# INSTRUCTIONS
a. According to the Foster restaurant review, who is the restaurant named after?
b. Extend the Foster restaurant review past its final sentence.

# EXTRACT PROVIDED
========================================
Review: Foster in Sea Cliff
With minimal signage and a clubby atmosphere, Foster is almost too contemporary for the picturesque village of Sea Cliff. But that's part of the charm.
Jason and Tanya Potter met in Manhattan’s restaurant trenches and went on to revitalize one of the Sea Cliff's longest-running culinary acts, Metropolitan Bistro. Before the pandemic, Jason was the corporate executive chef at the New York-based Blue Ribbon restaurant group. And his wife Tanya was an executive at Empire Merchants, a leading wine and liquor distributor. The Sea Cliff residents took the reins from previous owners Anita and Billy Long, and in 2022 renamed the restaurant after Jason's grandfather, Foster Dixon Potter.
Foster's interior is tavern-chic. There’s a comfortable dining room, one bar for cocktails and another set up with the best seats in the house: looking into the open kitchen that features a wood-fired pizza oven and a wood-fired grill.
The menu wears its other modern bona fides lightly. Yes, Foster sources as much local fish, meat and produce as possible; yes, the menu changes seasonally; yes, it's international. Starter highlights include miso bone marrow with house-baked challah bread, and a creamy ranch salad of fresh pea greens and crumbled potato chips.
========================================
# LISTED ENTRIES

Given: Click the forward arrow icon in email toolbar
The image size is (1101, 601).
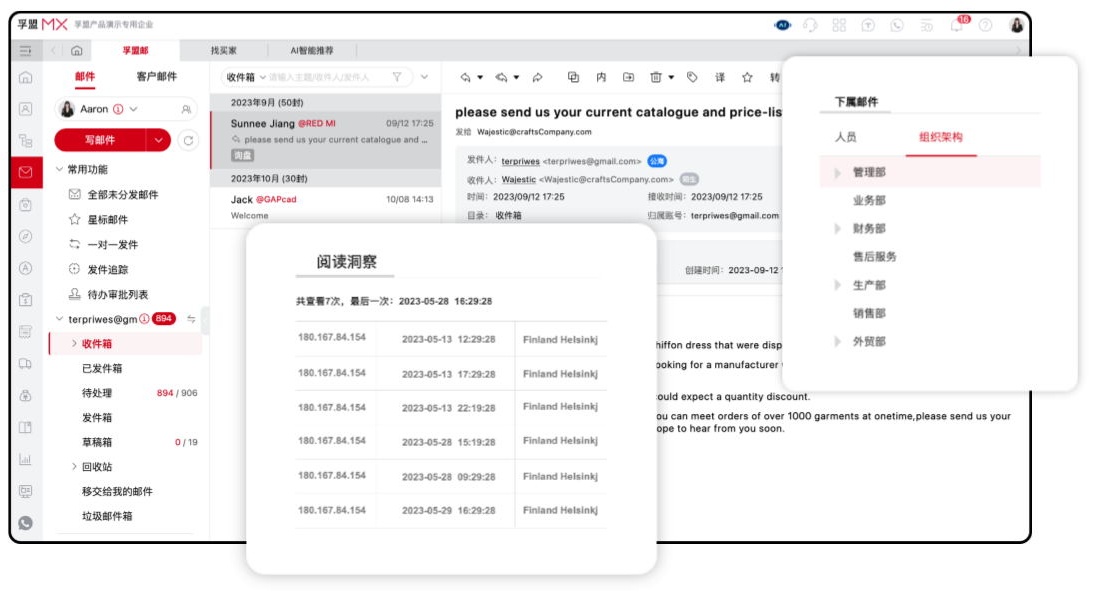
========================================
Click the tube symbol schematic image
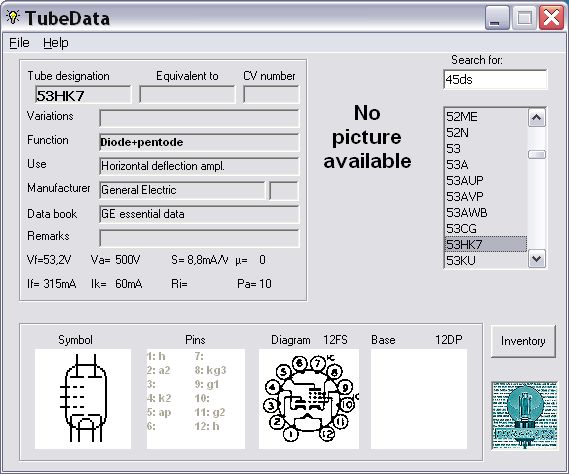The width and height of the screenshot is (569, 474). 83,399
========================================
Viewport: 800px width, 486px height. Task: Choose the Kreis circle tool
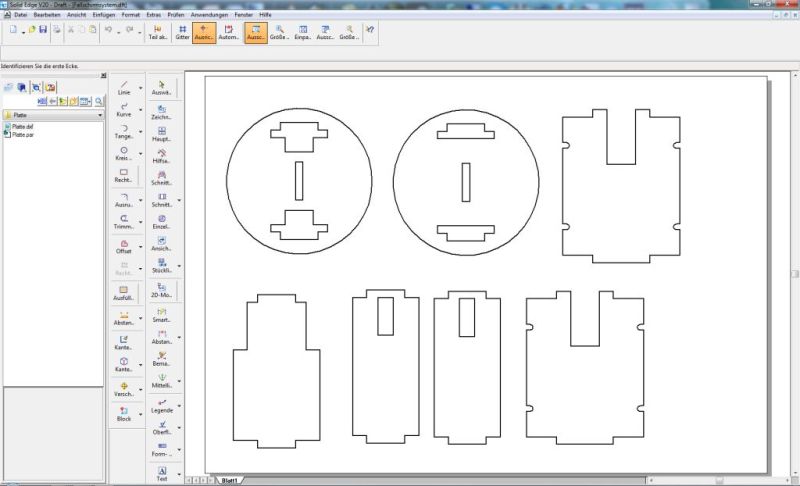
========================================
# ANSWERS BY ITEM
a. Jason's grandfather, Foster Dixon Potter.

b.
The pizzas ($19 to $24) are a worldly assortment, with toppings like cevapi sausage and kajmak cheese (a riff on the food of the Balkans) and another with pancetta and Korean kimchi. The dough is sturdy enough to hold the ideas, but if you're into pizza, it would be better to visit another Newsday Top 50 restaurant, The Onion Tree, down the street.
Dabble instead with the grill, which fires a Berkshire pork chop with rhubarb jam ($38) and a Foster burger with aioli, arugula, caramelized onions and Gruyère $25.
You'll have the best experience if you take a group and share a bunch of the small plates, leaning heavily into the vast assortment of Asian-inflected specials. Together they scream "chef" with a capital C.